25 August 2016

The Atlantic: An Epochal Discovery: A Habitable Planet Orbits Our Neighboring Star

The dim red star soon entered the collective imagination, inspiring dreams of interstellar travel. Gravity has linked the star to the Alpha Centauri system, but our culture of science and storytelling has linked it to the solar system. Today, that link will grow stronger, when an international team of astronomers announces that this nearest of stars also hosts the closest exoplanet, one that might look a whole lot like Earth.

No one will ever find a closer alien world than this. This is it. No other faint, cool stars lurk in the abyss between the Alpha Centauri system and our solar system.
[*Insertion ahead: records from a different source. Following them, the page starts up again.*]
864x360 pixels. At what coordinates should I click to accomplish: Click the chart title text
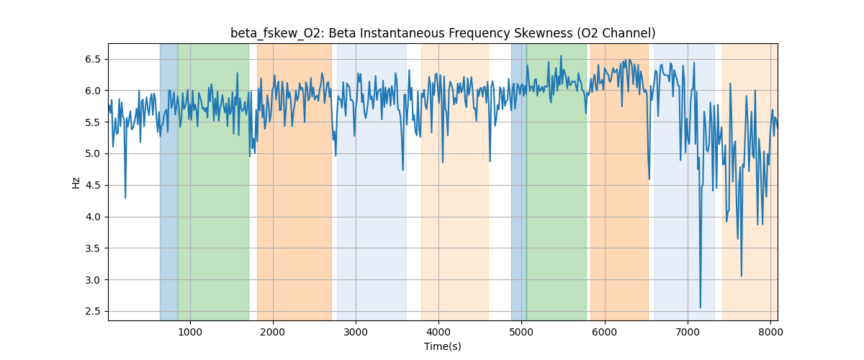[x=442, y=33]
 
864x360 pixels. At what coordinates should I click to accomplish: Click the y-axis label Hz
[x=76, y=182]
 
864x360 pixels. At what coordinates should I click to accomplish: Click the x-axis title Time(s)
[x=442, y=346]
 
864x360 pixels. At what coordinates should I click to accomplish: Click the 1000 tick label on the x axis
[x=189, y=332]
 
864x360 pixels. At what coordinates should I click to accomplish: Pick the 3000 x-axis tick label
[x=356, y=332]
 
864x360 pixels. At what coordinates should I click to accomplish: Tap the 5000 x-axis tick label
[x=522, y=332]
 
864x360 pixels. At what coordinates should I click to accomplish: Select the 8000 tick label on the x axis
[x=770, y=332]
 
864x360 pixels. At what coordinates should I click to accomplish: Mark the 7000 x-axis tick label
[x=688, y=332]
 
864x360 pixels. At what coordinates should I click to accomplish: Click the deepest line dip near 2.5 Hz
[x=700, y=307]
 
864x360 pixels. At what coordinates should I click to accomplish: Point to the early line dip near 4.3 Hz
[x=125, y=198]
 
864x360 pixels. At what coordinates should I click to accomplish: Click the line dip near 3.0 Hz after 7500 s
[x=741, y=276]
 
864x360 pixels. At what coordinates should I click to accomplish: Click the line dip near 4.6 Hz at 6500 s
[x=649, y=179]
In a way, the first discovery of a possibly habitable planet in our backyard is also a final discovery. In the hunt for our cosmic neighbors, this planet is as good as it gets.
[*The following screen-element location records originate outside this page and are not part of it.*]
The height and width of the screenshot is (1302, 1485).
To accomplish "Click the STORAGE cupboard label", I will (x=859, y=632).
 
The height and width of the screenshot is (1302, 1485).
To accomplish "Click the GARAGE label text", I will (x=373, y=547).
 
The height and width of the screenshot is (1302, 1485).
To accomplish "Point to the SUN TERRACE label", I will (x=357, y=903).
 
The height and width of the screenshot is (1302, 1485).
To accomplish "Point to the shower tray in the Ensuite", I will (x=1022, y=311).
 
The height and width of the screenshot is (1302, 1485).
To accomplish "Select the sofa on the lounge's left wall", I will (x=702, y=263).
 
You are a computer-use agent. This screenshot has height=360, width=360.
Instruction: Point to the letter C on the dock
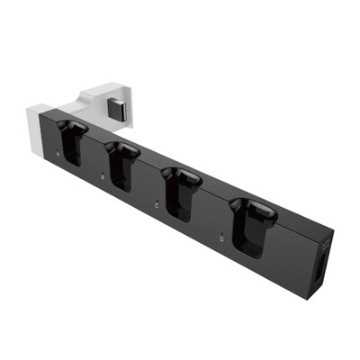pyautogui.click(x=158, y=205)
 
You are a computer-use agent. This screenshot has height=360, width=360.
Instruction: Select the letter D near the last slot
pyautogui.click(x=222, y=238)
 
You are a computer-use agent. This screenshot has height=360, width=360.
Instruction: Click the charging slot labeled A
pyautogui.click(x=74, y=144)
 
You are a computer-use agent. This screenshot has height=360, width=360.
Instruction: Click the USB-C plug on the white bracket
pyautogui.click(x=114, y=112)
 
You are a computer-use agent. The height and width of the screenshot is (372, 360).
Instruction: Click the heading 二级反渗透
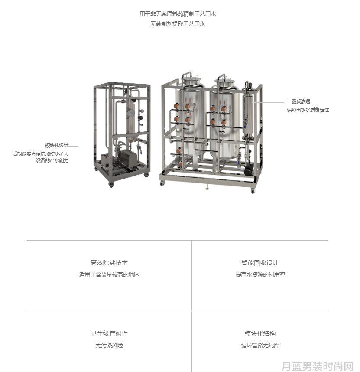298,101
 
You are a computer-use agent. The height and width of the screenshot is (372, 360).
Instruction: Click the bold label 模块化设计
57,145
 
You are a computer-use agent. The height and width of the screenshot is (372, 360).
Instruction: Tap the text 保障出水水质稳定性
308,110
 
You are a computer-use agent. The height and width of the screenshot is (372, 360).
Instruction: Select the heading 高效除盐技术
109,263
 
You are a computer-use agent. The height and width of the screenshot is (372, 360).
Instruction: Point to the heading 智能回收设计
260,263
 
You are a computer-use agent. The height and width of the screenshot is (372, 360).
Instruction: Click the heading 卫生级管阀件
109,333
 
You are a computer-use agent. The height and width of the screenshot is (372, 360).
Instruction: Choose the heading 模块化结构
260,333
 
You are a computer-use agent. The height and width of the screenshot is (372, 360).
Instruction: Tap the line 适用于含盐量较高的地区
109,274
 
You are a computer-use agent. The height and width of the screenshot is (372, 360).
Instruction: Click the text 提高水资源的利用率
260,274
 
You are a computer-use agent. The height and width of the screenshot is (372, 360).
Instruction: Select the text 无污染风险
109,345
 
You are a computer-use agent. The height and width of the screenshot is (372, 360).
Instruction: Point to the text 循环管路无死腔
260,345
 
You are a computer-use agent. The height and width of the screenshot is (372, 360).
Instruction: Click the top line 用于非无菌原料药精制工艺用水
178,14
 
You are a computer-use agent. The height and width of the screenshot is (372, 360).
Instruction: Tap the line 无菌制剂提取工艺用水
178,24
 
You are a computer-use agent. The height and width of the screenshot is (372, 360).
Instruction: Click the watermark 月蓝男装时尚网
318,366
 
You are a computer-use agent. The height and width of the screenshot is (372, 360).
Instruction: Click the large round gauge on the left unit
130,113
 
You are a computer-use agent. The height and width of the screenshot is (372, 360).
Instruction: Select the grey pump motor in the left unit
128,157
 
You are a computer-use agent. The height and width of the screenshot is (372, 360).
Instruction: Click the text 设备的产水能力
52,160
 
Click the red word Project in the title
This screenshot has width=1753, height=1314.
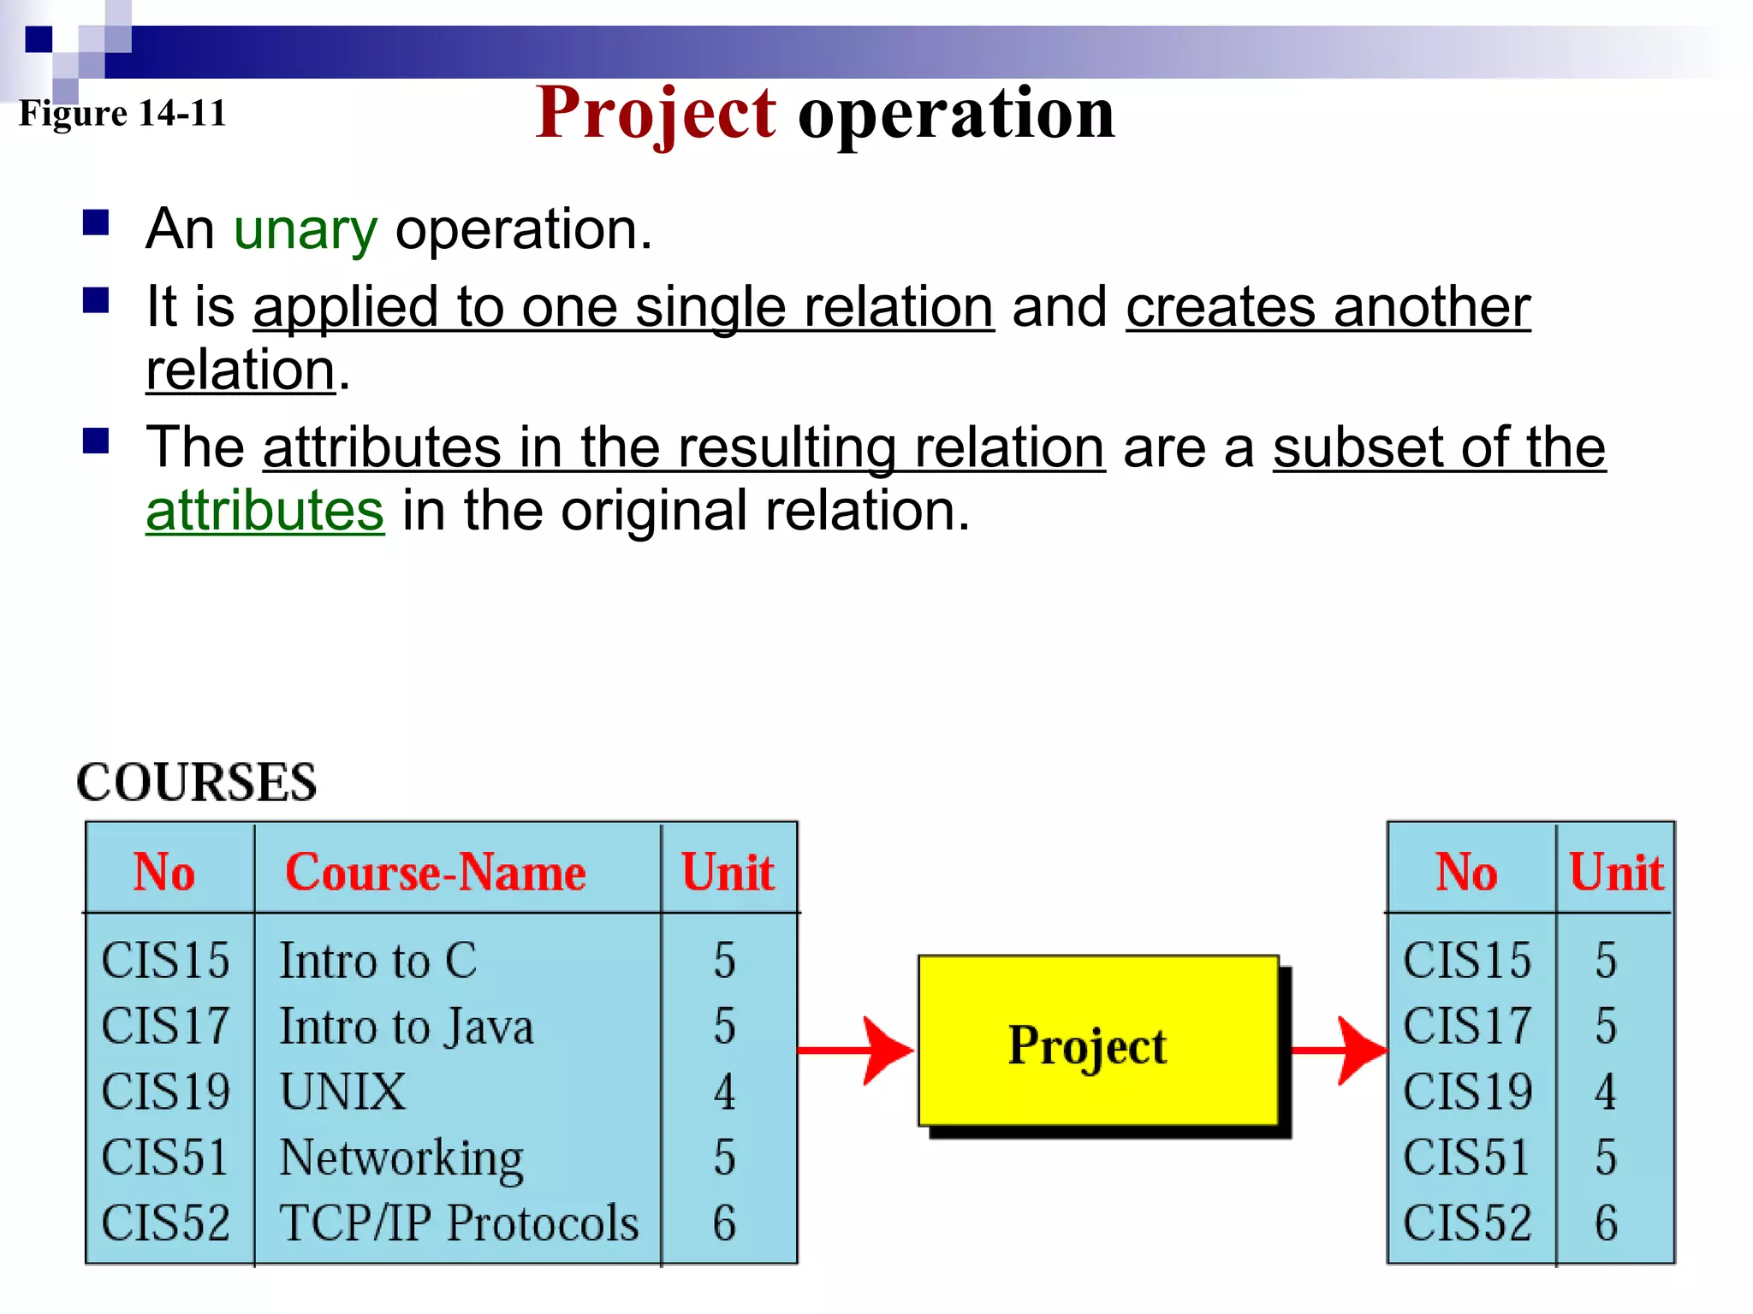(656, 115)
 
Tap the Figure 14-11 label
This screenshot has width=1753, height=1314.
(122, 113)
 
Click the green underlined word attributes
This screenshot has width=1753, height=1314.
(265, 512)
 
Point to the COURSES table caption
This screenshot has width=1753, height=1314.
(197, 782)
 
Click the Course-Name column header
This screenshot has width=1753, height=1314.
(435, 873)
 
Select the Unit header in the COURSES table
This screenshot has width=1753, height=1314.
(728, 873)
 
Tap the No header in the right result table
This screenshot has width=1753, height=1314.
(1466, 873)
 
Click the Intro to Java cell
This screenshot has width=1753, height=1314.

For now, the planet is unceremoniously called Proxima Centauri b. It zips around its namesake star every 11.2 days, and is likely locked in place—like the moon, which always shows the same face to Earth. It’s at least 1.3 times as massive as our planet, and based on its likely size, astronomers think it is rocky. Its home star is only .15 percent as bright as the sun, so the planet isn’t as scorched as you might expect, given its tight orbit. Instead, it circles around in a sweet spot that might allow for liquid water on its surface. “It’s in about the same position in the habitable zone of Proxima as the Earth is in the habitable zone around the sun,” says James Kasting, an astronomer at Penn State who was not involved in the new finding.